Here is the Wednesday 1PM Quiz 5 Question. NOTE: the bound on j should be “< i” rather than less-than-or-equal. That’s corrected on Friday’s full assignment release. You should also feel free to assume you have a function IsPow2(x) that determines whether an integer is a power of 2. (Otherwise, you could use logs and rounding or assumptions about reasonable binary representations if you like.)
Quiz 5 Pre-Release Readings
Here are the pre-readings for Quiz 5. Note that Tue, Wed, and Thu tutorials will use the “pre-reading” for section 1 (i.e., no pre-reading). All Friday problems will use one of the other pre-readings.

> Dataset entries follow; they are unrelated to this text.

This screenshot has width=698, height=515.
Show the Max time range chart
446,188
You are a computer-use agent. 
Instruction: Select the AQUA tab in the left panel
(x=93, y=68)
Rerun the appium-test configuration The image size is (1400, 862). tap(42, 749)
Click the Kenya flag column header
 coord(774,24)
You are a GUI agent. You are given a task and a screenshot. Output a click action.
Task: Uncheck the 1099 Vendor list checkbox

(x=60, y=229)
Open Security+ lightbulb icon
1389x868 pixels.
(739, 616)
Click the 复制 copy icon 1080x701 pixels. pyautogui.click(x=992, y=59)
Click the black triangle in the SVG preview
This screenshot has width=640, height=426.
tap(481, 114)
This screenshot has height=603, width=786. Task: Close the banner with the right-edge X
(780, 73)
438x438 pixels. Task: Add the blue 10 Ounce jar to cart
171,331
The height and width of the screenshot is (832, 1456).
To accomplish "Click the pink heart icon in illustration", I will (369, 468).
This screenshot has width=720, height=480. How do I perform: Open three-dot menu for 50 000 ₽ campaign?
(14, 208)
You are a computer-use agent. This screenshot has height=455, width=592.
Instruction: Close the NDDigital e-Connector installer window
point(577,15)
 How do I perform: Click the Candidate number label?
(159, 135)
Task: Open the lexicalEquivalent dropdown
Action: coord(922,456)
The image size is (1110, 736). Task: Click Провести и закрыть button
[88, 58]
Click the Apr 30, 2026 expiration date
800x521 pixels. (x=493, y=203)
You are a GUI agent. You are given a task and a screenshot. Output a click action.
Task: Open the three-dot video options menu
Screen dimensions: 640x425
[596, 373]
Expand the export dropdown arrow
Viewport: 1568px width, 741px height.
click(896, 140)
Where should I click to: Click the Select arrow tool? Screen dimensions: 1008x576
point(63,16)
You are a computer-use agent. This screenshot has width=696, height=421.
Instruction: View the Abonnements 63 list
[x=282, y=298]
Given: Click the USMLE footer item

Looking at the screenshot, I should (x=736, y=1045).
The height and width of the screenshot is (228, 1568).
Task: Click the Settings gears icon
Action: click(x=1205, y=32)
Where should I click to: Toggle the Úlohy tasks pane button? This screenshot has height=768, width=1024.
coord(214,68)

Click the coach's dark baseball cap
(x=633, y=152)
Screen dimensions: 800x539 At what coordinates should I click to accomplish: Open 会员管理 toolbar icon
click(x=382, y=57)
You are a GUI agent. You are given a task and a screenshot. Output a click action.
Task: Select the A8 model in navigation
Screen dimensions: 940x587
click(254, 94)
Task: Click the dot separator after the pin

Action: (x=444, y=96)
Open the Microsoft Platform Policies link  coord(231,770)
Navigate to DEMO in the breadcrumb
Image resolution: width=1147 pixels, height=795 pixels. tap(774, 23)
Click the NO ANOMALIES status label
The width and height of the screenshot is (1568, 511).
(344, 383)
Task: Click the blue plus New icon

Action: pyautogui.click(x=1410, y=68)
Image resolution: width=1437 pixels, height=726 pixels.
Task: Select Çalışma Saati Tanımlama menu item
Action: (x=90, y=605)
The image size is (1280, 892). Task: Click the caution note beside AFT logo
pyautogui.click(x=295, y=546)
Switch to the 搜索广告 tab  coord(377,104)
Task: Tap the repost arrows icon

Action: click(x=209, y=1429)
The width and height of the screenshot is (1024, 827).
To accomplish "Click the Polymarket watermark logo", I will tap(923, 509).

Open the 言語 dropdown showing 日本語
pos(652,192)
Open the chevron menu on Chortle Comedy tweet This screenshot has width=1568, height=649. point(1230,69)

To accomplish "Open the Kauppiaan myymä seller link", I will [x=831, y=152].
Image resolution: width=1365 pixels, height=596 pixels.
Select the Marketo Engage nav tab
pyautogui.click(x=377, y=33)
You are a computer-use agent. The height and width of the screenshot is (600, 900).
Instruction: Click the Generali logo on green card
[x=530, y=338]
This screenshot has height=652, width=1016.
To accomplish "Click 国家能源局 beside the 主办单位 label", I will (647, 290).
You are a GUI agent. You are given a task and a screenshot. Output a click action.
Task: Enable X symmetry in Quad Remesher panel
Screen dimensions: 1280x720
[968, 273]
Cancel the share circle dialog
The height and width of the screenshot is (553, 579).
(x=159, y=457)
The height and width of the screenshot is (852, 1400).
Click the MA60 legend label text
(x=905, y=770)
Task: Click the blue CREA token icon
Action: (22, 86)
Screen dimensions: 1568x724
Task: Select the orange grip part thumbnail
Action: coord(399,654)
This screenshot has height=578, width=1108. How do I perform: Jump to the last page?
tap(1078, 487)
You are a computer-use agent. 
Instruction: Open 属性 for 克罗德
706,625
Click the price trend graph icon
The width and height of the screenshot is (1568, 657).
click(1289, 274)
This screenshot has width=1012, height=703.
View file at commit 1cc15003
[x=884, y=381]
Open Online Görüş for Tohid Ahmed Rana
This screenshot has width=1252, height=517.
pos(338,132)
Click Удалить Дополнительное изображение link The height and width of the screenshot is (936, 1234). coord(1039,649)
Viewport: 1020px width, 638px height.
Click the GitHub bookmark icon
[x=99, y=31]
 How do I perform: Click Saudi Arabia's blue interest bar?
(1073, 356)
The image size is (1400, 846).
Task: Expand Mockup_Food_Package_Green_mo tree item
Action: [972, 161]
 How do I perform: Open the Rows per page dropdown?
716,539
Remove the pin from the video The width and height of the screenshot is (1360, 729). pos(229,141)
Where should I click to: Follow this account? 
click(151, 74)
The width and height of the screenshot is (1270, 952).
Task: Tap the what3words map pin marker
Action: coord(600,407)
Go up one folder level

As always, be sure you look through this before your tutorial!
Handouts and Notes for 2017/03/15
We’ll do some combination of live-coding of dynamic programming and starting in on our “what’s in a reduction” handout. (A problem by any other name would be as complete??) This is the start to our discussion on NP-completeness.
- For next time, please read Section 8.2 and skim Section 8.10. Keep skimming 8.10 as we read each section. It will help to keep the problems straight in your head! (Note that we won’t discuss every type of problem categorized in 8.10, however.)
- The reading quiz for next time is on 8.1 (the reading for last time).
- We’ll have a reading quiz due Sunday on 8.2 and 8.3. (So, get an early start on the reading if you’d like!)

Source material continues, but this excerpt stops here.